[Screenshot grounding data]
= Beginning of Section =
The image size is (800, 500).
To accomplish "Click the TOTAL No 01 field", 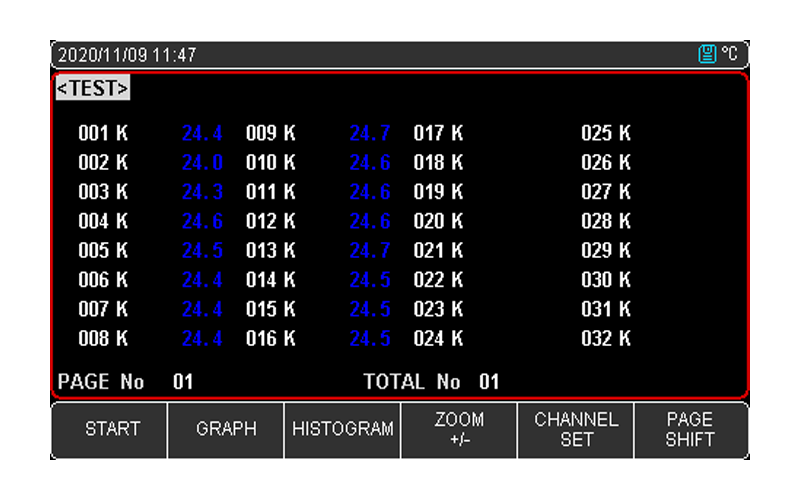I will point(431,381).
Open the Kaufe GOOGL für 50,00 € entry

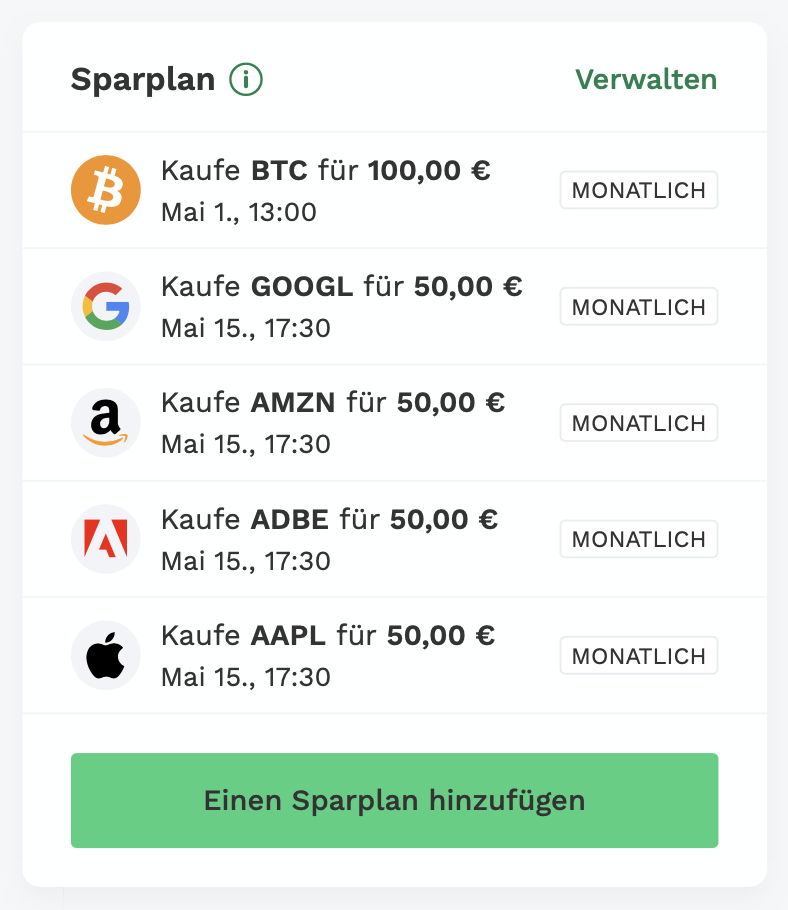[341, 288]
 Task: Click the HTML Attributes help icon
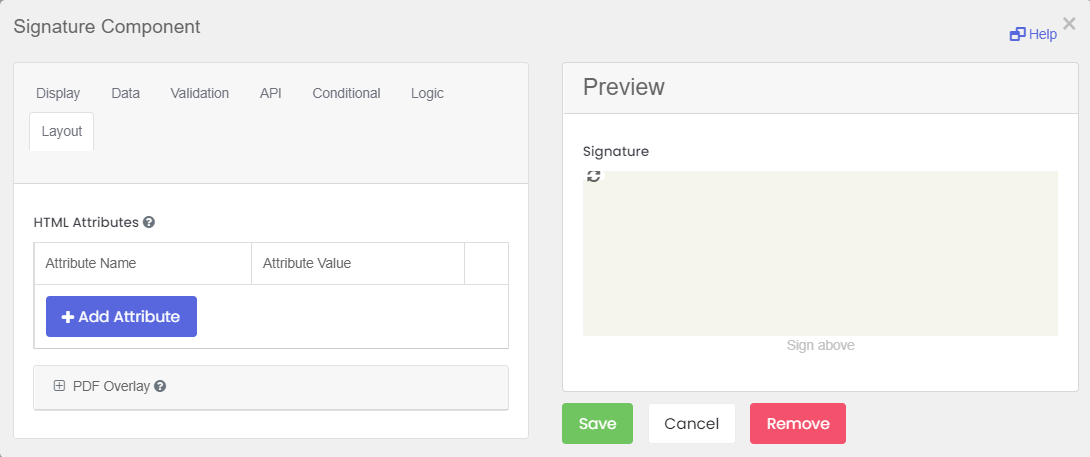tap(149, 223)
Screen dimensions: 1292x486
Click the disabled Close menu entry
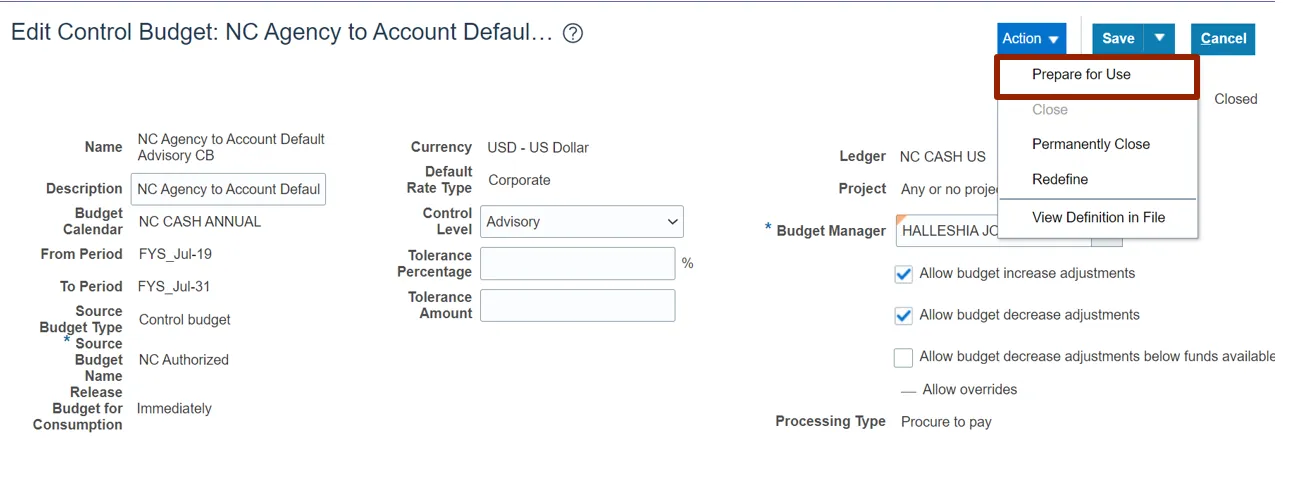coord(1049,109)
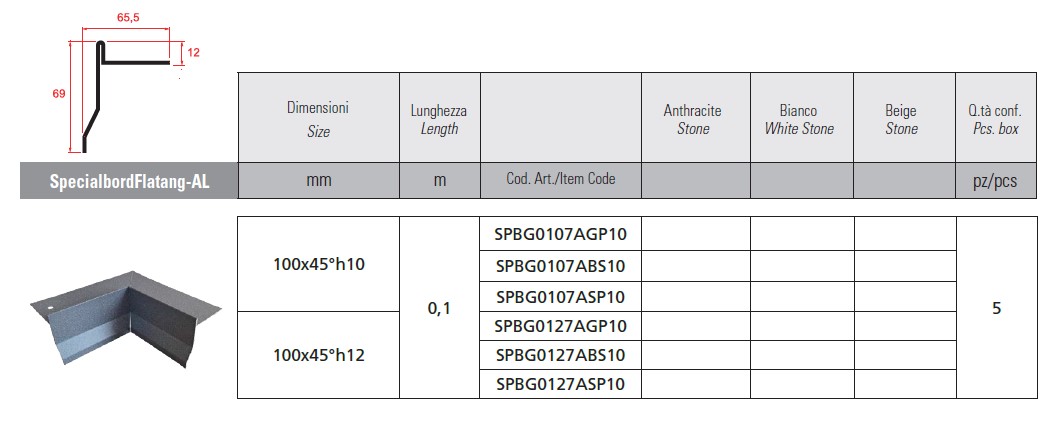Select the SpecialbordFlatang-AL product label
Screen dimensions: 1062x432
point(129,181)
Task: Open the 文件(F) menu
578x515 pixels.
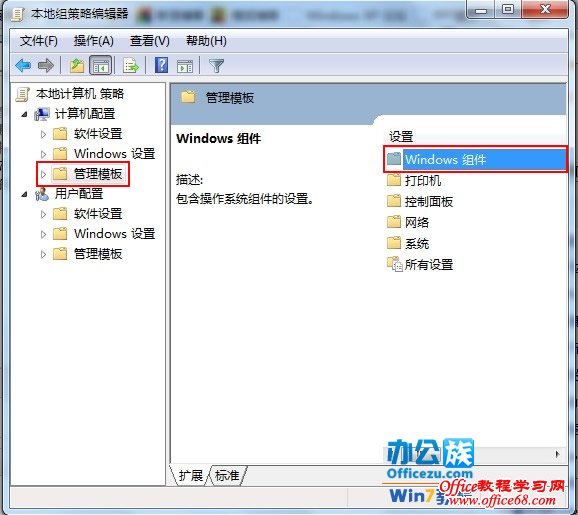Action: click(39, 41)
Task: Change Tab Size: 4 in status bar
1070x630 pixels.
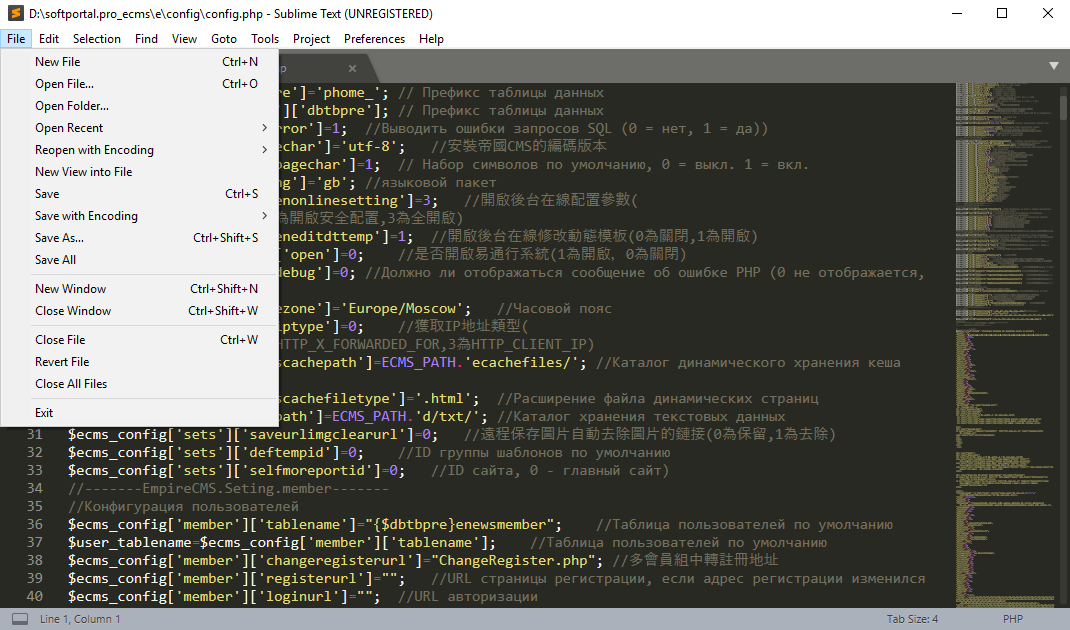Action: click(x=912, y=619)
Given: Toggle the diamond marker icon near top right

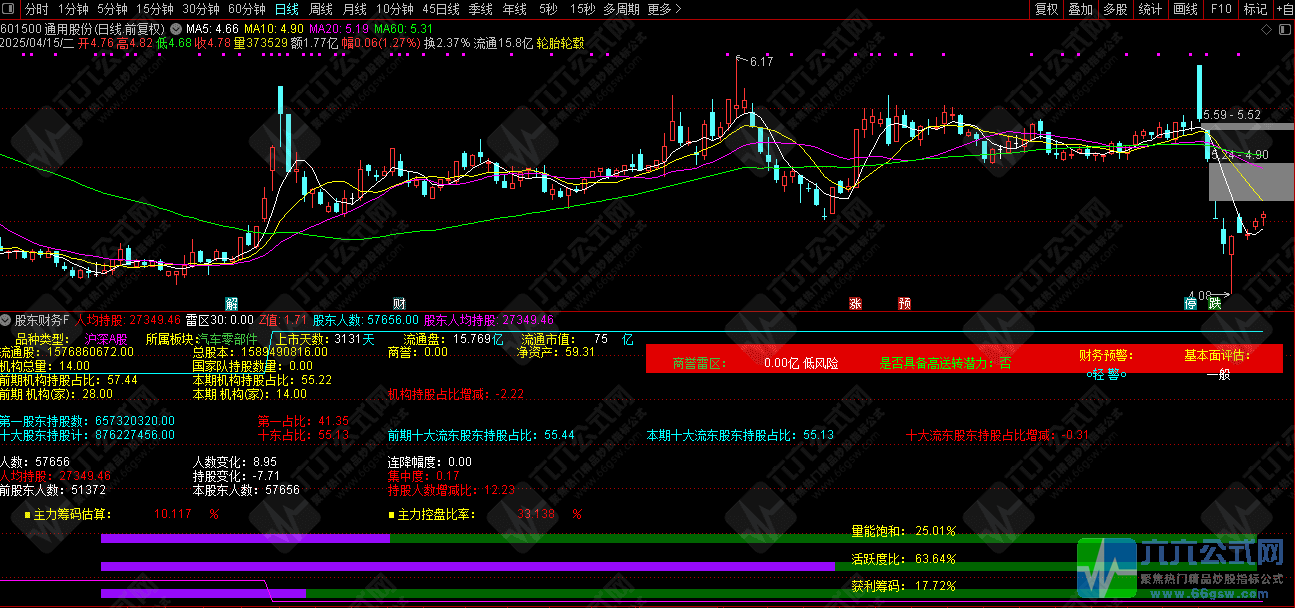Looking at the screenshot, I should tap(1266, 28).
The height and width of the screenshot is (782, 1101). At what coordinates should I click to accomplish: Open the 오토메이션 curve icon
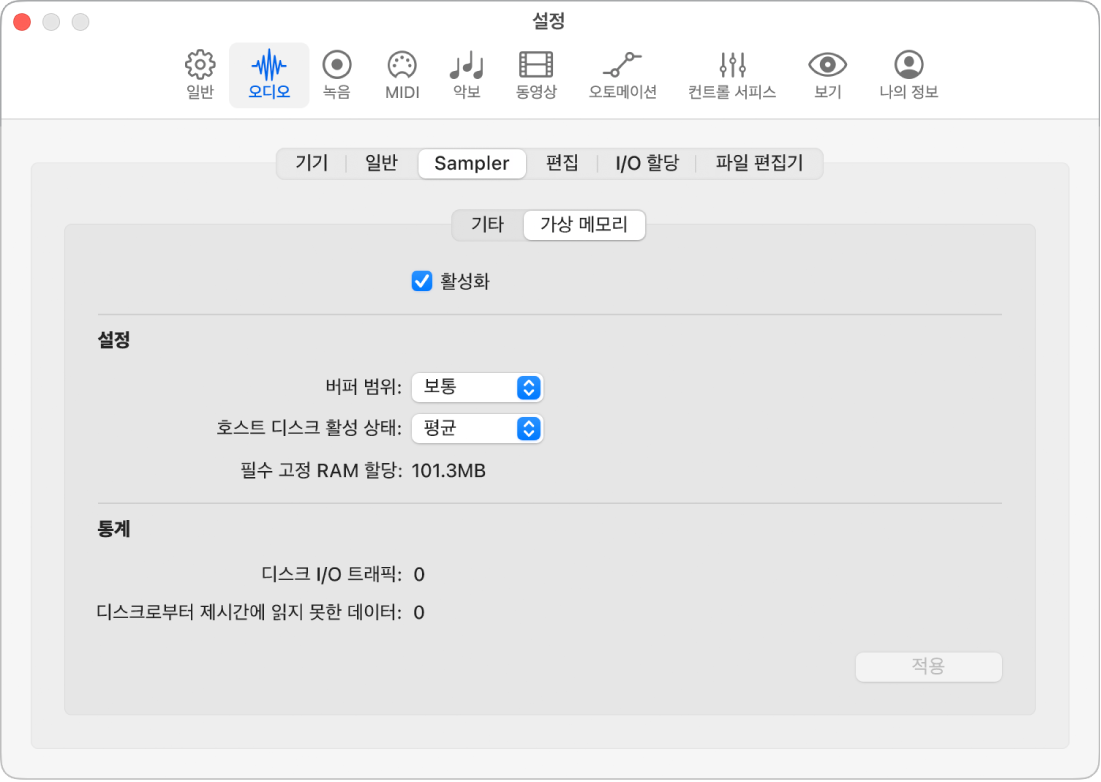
= End of Section =
Problem to work on — Retype exactly, please, the span from the line holding "Open the Kaufe GOOGL für 50,00 € entry" through the closing line of the data, both ends included, without the pictures.

Result of the task —
Open the Kaufe GOOGL für 50,00 € entry

[341, 288]
 Task: Click the HTML Attributes help icon
tap(149, 223)
Screen dimensions: 1292x486
Click the disabled Close menu entry
coord(1049,109)
Select the SpecialbordFlatang-AL product label
Screen dimensions: 1062x432
point(129,181)
Task: Open the 文件(F) menu
578x515 pixels.
Action: click(39, 41)
Task: Change Tab Size: 4 in status bar
1070x630 pixels.
Action: click(x=912, y=619)
Given: Toggle the diamond marker icon near top right

Looking at the screenshot, I should tap(1266, 28).
The height and width of the screenshot is (782, 1101). At what coordinates should I click to accomplish: Open the 오토메이션 curve icon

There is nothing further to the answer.